Subject: Re: Berkshire Valuation v Fairfax Financial
Thanks for sharing, EV. Just one comment: You are correct to value the cash, T-Bills and fixed maturity assets at face value, including the $30B in cash held in reserve. These assets are worth the interest stream to be received, plus terminal value, discounted at a discount rate equal to the total annualized return.
Don't forget that float is a liability.
We are generously assuming that the investment assets are worth something because we get to keep the returns on them more or less forever.
If the loan is perpetual and bears no interest rate, we make the very aggressive approximation that we don't really even owe that money.
But never forget that we don't own the investment assets.
If you have $1bn in float liability and $1bn in investment assets, the net asset value is zero. Zero.
We say that the assets are actually worth something to us though, because we get the investment profits on them for an indefinitely long time.
If it's a perpetual interest free loan, we make the first approximation (a quite aggressive one) that it's as if we don't owe anything at all. Whee!
But let's break it down a bit:
That $1bn in investment assets is broken down into (say) on average $750m in "normal" investments and $250m in cash or very short term liquid assets that will forever have an after tax real return of zero.

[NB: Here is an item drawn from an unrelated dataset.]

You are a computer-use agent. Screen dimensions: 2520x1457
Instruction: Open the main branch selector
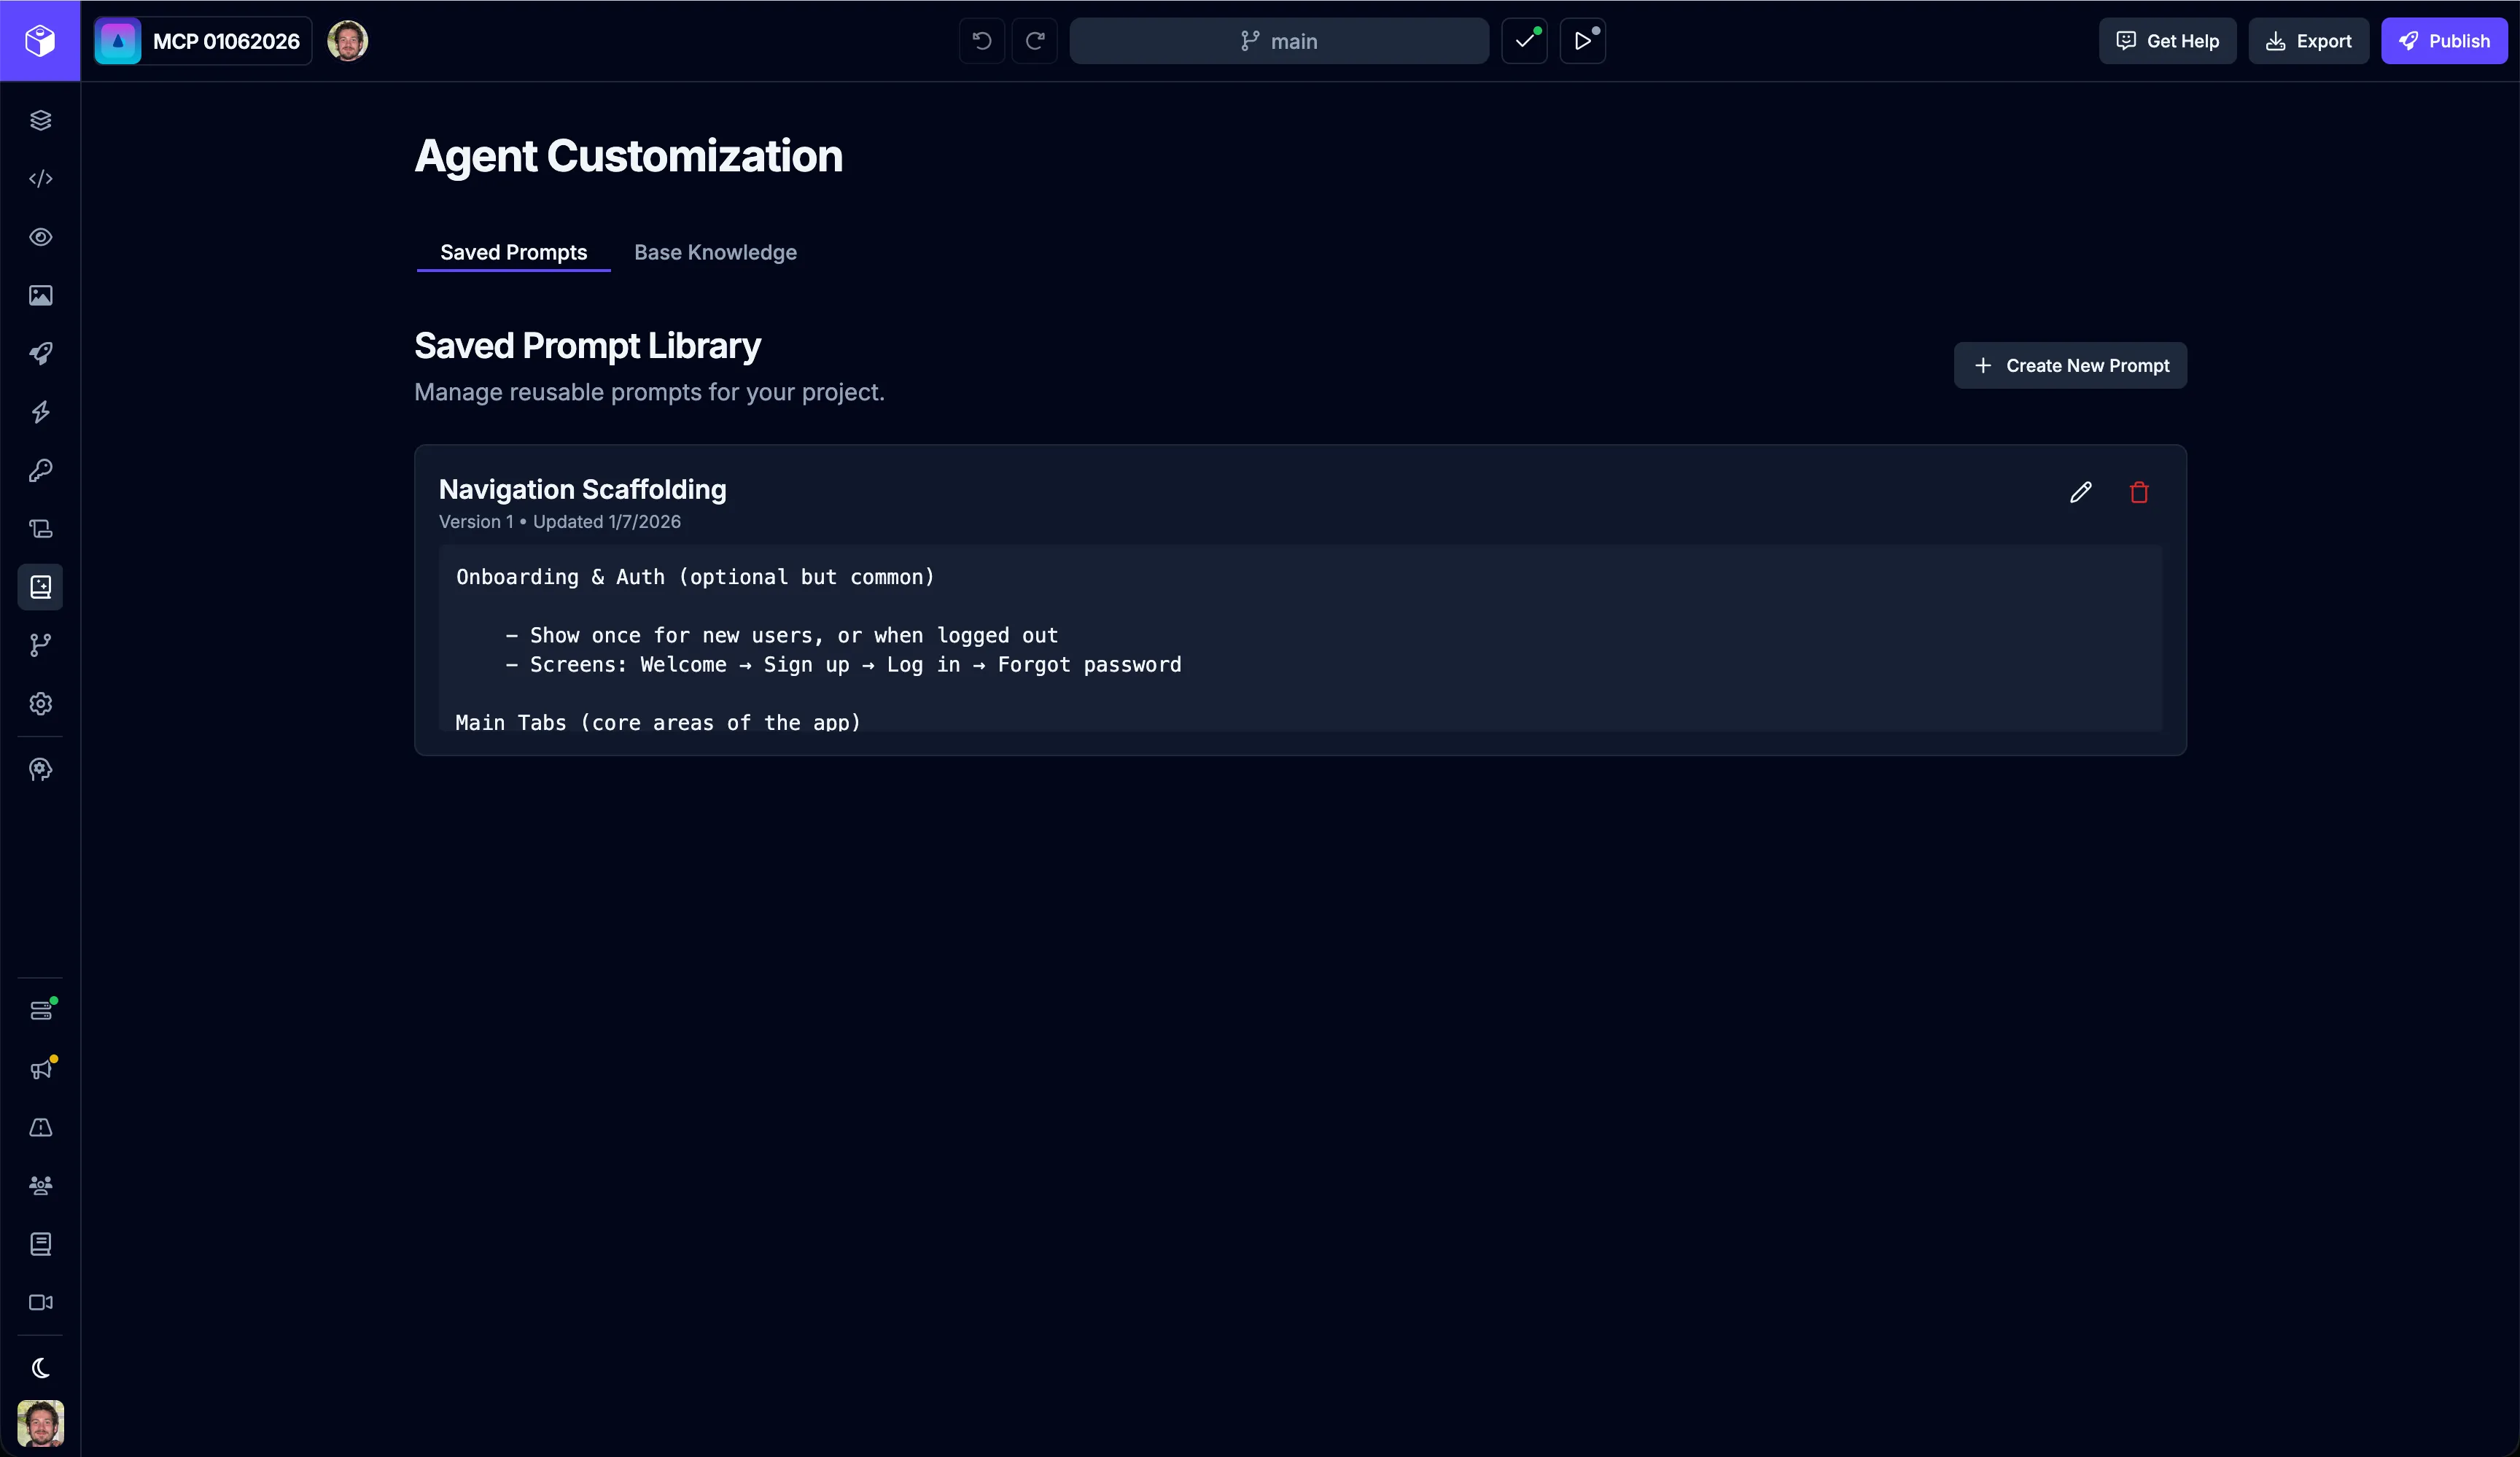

And, don't forget, a true $1bn liability.
You can make a reasonable case that the $750m is worth something despite having an offsetting liability, maybe even as much as face value, because you get to keep the profits and never have to repay the "loan" of float. OK.
But the other $250m? There is an offsetting liability, AND it will forever earn nothing, so I can't see any case for assuming it's worth anything at all to the shareholder.
That part is like a perpetual interest free loan that you can't ever earn anything on. It's useless. The assets and liabilities simply cancel out.
Perpetual cash is worth face value, sure. (using "cash" as shorthand for "some liquid assets forever with no real investment return")
But perpetual cash with an offsetting liability isn't worth squat.
The case that we can ignore the float liability rests on the notion that we get to keep the earnings on the investments.
But there are no earnings on some of those investments, and never will be, so they're not worth anything to us.